Flexible Optimizations and Efficient Execution of Data Processing on Apache Nemo
Won Wook SONGEnglish Session 2021-08-08 15:30 GMT+8 (ROOM : B) #bigdata
Optimizing scheduling and communication of distributed data processing for resource and data characteristics is crucial for achieving high performance. In this talk, we introduce Apache Nemo, an optimization framework for distributed dataflow processing that provides fine control for high performance, and also ensures correctness for an easy user experience. In the talk, we provide a demo to show the execution flow of an Apache Beam program being run on our distributed data processing system. We demonstrate how the program is wrapped by the Nemo intermediate representation that enables compiler optimization passes and runtime extensions, and show how the optimizations can be easily and flexibly applied on dataflow applications. We also do a comparison of the evaluation results based on the optimizations.

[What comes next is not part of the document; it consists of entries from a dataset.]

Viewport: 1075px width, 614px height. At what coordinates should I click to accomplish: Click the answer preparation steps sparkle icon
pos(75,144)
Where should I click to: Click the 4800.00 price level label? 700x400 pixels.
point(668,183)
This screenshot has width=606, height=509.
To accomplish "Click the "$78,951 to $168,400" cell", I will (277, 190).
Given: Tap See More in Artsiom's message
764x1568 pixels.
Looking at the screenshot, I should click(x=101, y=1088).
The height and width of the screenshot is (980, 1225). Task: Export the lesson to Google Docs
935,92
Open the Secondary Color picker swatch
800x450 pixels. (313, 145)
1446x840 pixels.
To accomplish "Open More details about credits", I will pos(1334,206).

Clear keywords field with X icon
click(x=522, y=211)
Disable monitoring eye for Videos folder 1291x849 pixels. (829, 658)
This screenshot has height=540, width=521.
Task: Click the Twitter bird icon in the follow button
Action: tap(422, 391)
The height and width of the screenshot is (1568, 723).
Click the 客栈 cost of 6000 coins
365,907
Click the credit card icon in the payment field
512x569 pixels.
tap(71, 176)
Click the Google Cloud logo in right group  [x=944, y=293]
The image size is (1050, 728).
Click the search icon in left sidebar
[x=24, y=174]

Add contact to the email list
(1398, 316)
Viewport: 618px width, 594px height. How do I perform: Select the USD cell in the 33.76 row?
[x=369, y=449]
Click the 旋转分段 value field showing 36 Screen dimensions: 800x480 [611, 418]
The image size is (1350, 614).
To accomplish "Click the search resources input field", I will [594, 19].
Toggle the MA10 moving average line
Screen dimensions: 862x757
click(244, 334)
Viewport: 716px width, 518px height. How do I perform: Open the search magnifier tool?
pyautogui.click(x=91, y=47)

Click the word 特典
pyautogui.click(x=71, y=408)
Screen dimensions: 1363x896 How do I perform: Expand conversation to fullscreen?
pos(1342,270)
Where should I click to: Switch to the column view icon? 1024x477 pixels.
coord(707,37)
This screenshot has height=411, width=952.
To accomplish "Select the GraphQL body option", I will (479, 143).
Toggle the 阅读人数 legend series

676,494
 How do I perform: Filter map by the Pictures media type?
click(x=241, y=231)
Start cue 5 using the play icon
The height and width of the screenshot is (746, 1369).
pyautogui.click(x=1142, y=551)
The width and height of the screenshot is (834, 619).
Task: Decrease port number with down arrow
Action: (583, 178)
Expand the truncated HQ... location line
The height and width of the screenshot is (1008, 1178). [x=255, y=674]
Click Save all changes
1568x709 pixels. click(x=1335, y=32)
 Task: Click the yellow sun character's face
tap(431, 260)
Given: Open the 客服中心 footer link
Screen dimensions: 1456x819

Won Wook SONG: Won Wook (pronounced as won-ook) is a PhD candidate in Seoul National University, advised by Prof. Byung-Gon Chun. His main research interests reside in big data and distributed systems, while he also has interests in machine learning systems. He is currently doing an internship at Microsoft Research Asia. He has been committing to the Apache Nemo project since 2017, and is one of the initial members that have built the system. He have been giving talks in the Apache Beam Summit and several domestic conferences, hosted by tech companies located in South Korea.